Napoli 1820 (Navigli)

Rosario (54 anni) non ha mai tagliato il cordone ombelicale con la terra natia e fa la spola, tre volte a settimana, tra il suo ristorante di Napoli e quello di Milano. Rosario è instancabile, porta sulle tavole milanesi materie prime autentiche che trasporta egli stesso in macchina. Nato come cuoco, ora ha demandato la cucina al figlio Antonio, mentre lui si occupa della gestione del locale. Propone una cucina completamente partenopea, ma il suo locale non è troppo folkloristico anche se non mancano il forno a legna e le rappresentazioni del Vesuvio alle pareti.

Frades Porto Cervo (Duomo)

Roberto (29 anni) è il titolare e lo chef del suo locale dove ha creato, in pieno centro a Milano, un ponte con la Costa Smeralda. Avendo già un ristorante a Porto Cervo, frequentato da molti milanesi, ha deciso di sbarcare anche nel capoluogo lombardo. Roberto è ambizioso e propone sia piatti della tradizione (culurgiones, fregula, seadas) sia piatti che, partendo da ingredienti sardi, si mescolano a ricette di altre regioni. Per esempio, la cotoletta viene impanata col pane carasau.

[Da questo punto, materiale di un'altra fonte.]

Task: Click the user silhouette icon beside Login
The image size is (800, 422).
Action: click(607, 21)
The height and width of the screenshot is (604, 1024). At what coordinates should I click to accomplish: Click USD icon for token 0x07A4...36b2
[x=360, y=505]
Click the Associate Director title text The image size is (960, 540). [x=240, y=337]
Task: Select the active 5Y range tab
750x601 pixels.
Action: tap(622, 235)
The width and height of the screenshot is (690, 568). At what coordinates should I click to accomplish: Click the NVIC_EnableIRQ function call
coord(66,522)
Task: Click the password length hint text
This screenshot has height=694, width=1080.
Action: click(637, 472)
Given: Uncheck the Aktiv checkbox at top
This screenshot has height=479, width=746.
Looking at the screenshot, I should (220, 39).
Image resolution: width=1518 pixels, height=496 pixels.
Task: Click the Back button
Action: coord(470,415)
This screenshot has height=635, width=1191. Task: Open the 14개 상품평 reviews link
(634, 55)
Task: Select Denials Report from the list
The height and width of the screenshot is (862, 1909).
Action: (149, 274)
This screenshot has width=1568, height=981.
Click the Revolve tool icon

Il locale è curato, con l’ulivo all’ingresso, il granito della Gallura alle pareti e gli arazzi intessuti a mano.

Ristorante Rifugio (Bullona)

Markus (48 anni) è il titolare di questa tipica stübe, il salotto delle baite del Trentino-Alto Adige. Con il suo ristorante tutto in legno, Markus vuole dare ai clienti la possibilità di immergersi completamente nelle calde atmosfere della propria regione. Da vero perfezionista ha curato ogni dettaglio, dalla stufa in ceramica alle sedie intagliate e rivestite di lana. La cucina è tipica, dalla carne salada ai canederli ai rosti di patate. La passione di Markus per gli oggetti antichi trova espressione sulle pareti del locale, che sono piene di orologi antichi e campane tradizionali di ogni grandezza. Il locale ha tre sale: una “gotica”, che richiama l’omonimo stile artistico, una tipica della Val Pusteria, con capitelli intagliati, e una zona birreria più intima e raccolta.